Cette double augmentation se ressent dans les chiffres. En 2021, dans le Nord, 83 000 personnes se sont présentées dans les associations partenaires de la Banque Alimentaire. En 2022, ce chiffre est monté à 93 000 personnes, soit une augmentation de 12%.
"L'augmentation est significative. La première année de la pandémie de Covid, on avait constaté une augmentation similaire mais depuis presque deux ans, nous étions relativement stables."

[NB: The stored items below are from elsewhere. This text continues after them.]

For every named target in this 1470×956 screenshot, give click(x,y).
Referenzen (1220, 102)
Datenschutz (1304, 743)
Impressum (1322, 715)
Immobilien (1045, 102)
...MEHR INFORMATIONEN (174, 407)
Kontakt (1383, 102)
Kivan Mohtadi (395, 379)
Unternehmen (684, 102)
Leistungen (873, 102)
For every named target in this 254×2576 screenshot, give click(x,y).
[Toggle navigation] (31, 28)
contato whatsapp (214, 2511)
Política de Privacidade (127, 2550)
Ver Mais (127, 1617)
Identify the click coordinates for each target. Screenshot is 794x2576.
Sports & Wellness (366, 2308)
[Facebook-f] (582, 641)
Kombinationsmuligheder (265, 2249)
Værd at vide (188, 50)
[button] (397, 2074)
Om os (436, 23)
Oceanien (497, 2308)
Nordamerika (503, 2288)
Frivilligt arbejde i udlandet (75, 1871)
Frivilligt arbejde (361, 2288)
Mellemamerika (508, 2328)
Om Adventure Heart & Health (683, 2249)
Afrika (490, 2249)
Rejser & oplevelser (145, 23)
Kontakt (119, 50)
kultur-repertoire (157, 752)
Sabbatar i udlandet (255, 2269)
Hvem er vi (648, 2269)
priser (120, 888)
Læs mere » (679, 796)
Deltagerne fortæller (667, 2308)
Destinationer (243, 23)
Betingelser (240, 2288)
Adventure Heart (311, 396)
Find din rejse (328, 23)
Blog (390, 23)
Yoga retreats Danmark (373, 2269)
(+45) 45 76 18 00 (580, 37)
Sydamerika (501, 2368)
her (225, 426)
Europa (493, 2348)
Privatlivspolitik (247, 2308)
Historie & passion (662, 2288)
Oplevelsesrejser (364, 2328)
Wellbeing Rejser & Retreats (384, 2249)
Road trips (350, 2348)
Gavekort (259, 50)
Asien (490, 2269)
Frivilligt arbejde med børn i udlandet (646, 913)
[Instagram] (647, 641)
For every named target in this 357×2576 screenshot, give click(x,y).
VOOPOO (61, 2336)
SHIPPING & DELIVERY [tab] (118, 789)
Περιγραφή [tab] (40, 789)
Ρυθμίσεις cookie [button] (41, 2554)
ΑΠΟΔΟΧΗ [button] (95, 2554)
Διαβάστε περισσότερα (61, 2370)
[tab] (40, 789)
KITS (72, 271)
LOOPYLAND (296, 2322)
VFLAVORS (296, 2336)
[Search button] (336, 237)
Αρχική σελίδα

"On court le risque d'être débordés"
Les Banques ont également de plus en plus de mal à assurer l'équilibre nutritionnel de ses bénéficiaires. "Depuis deux mois, on reçoit beaucoup moins de légumes, beaucoup moins de fruits de la part des grandes surfaces. On prospecte, on prospecte, pour essayer d'avoir le plus de marchandises possibles mais on se rend compte que l'agroalimentaire freine. Eux aussi, ils accusent l'impact de l'inflation."
La présidente d'association espère que l'Etat fasse un geste pour soutenir les associations face au flux de nouveaux bénéficiaires. "En plus, nous aidons aussi les familles ukrainiennes qui sont arrivées dans le Pas-de-Calais. On court le risque d'être débordés", avertit Micheline Tumerelle.
Le 27 février, depuis le Salon de l'Agriculture, le président du département du Nord, Christian Poiret, a annoncé la création en septembre d'un "panier anti-inflation" composé de produits locaux et qui devraient bénéficier aux "Nordistes en difficulté".
Les critères d'attribution de cette aide, dotée à hauteur d'un million d'euros, n'ont pas encore été communiqués. Il est donc impossible à ce stade de savoir combien de personnes en bénéficieront. Si les 93 000 bénéficiaires de la Banque Alimentaire du Nord y étaient éligibles, cette mesure équivaudrait à un budget de 10 euros par personne.